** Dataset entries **
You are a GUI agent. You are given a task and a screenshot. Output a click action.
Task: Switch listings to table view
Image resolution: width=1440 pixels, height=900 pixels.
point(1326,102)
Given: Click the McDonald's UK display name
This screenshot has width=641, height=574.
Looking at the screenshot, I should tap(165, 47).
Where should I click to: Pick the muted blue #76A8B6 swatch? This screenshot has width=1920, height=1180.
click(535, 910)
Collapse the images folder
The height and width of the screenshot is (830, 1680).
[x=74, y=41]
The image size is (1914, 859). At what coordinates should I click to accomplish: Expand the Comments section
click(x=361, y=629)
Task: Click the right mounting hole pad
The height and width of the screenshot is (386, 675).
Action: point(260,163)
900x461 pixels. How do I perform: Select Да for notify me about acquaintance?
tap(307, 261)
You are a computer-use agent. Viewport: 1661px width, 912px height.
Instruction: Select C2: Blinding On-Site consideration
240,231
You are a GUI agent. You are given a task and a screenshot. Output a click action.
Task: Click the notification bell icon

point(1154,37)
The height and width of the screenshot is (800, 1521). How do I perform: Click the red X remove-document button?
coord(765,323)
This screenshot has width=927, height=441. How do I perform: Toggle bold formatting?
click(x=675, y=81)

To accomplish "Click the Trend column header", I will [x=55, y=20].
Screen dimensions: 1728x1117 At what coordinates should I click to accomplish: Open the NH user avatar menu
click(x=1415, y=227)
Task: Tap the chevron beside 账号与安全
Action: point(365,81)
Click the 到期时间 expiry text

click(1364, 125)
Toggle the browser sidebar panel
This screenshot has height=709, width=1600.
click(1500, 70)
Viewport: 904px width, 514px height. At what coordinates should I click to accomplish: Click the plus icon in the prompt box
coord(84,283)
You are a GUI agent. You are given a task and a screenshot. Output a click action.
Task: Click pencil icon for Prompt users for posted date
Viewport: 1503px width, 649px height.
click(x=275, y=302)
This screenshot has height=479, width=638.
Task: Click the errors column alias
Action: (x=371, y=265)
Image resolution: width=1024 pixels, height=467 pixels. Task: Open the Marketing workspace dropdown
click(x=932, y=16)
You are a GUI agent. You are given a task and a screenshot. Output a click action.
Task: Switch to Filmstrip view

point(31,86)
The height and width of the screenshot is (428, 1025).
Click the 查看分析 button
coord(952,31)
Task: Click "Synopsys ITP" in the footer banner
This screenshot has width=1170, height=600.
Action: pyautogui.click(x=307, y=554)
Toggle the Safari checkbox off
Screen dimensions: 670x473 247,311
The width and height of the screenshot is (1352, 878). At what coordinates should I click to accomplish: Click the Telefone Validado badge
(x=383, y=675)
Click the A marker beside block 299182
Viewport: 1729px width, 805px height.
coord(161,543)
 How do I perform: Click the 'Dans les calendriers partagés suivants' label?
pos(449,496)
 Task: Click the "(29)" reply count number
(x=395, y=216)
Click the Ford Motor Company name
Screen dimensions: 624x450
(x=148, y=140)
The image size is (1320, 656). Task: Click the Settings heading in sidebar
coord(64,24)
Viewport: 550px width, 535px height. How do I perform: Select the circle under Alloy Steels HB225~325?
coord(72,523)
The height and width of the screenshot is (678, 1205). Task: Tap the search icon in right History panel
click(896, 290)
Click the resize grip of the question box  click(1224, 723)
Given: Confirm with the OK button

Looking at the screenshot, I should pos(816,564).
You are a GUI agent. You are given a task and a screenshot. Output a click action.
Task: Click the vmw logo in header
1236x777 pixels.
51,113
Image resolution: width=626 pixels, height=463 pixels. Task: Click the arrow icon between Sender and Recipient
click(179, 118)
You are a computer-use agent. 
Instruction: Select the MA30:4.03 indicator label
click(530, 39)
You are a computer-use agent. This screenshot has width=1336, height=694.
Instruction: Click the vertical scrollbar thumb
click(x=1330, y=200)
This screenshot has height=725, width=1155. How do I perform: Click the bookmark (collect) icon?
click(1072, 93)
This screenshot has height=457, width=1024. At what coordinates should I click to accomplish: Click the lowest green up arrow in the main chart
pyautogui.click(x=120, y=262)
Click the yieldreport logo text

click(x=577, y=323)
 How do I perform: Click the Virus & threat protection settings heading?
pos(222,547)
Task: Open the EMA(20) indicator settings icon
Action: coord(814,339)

** YOUR OBJECTIVE **
Your reply must consist solely of the number of lines in the data that contain the word "computer".

** ANSWER SPACE **
3